In natural science, impossibility assertions come to be widely accepted as overwhelmingly probable rather than considered proved to the point of being unchallengeable. The basis for this strong acceptance is a combination of extensive evidence of something not occurring, combined with an underlying theory, very successful in making predictions, whose assumptions lead logically to the conclusion that something is impossible. While an impossibility assertion in natural science can never be absolutely proved, it could be refuted by the observation of a single counterexample. Such a counterexample would require that the assumptions underlying the theory that implied the impossibility be re-examined.

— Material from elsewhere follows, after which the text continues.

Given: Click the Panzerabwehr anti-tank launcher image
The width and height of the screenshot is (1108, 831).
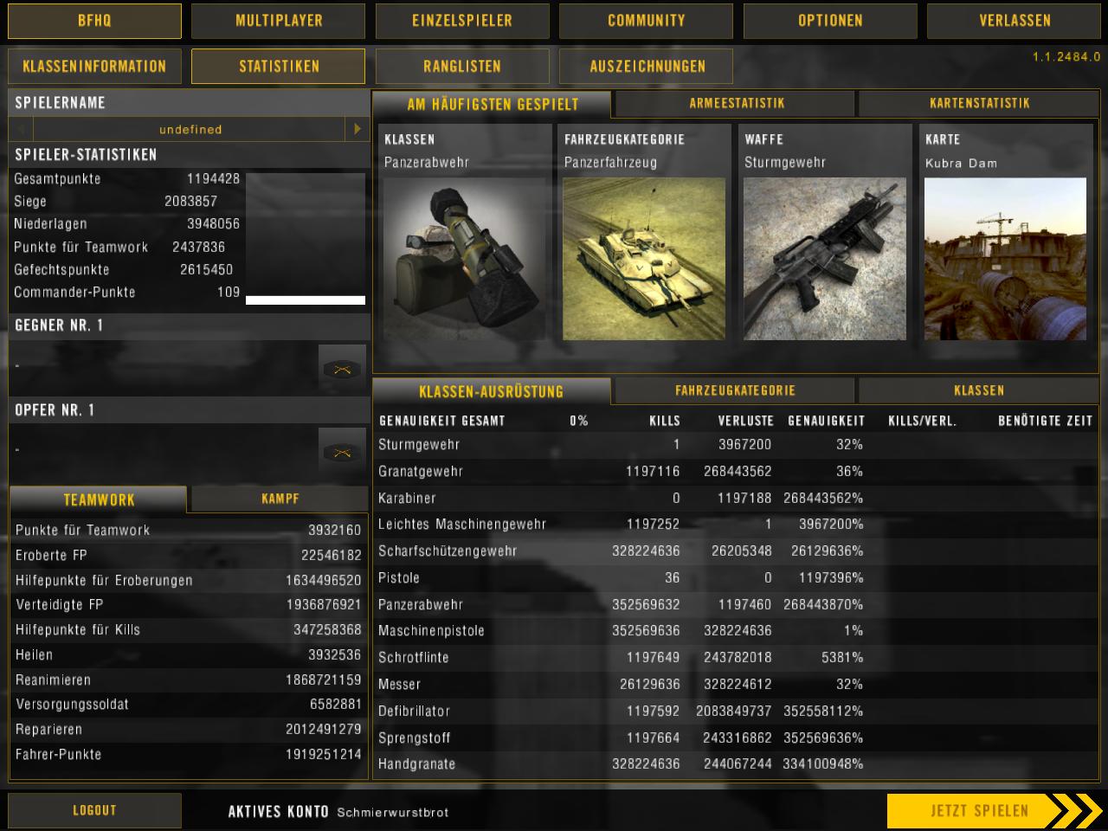Looking at the screenshot, I should pos(464,259).
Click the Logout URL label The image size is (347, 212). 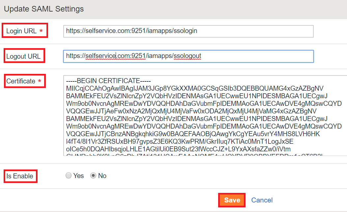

Some examples of widely accepted impossibilities in physics are perpetual motion machines, which violate the law of conservation of energy, exceeding the speed of light, which violates the implications of special relativity, the uncertainty principle of quantum mechanics, which asserts the impossibility of simultaneously knowing both the position and the momentum of a particle, and Bell's theorem: no physical theory of local hidden variables can ever reproduce all of the predictions of quantum mechanics.
Laws as consequences of mathematical symmetries
Some laws reflect mathematical symmetries found in nature. Many fundamental physical laws are mathematical consequences of various symmetries of space, time, or other aspects of nature. Specifically, Noether's theorem connects some conservation laws to certain symmetries. For example, conservation of energy is a consequence of the shift symmetry of time, while conservation of momentum is a consequence of the symmetry of space. The indistinguishability of all particles of each fundamental type results in the Dirac and Bose quantum statistics which in turn result in the Pauli exclusion principle for fermions and in Bose–Einstein condensation for bosons. Special relativity uses rapidity to express motion according to the symmetries of hyperbolic rotation, a transformation mixing space and time. Symmetry between inertial and gravitational mass results in general relativity.The inverse square law of interactions mediated by massless bosons is the mathematical consequence of the 3-dimensionality of space.
One strategy in the search for the most fundamental laws of nature is to search for the most general mathematical symmetry group that can be applied to the fundamental interactions.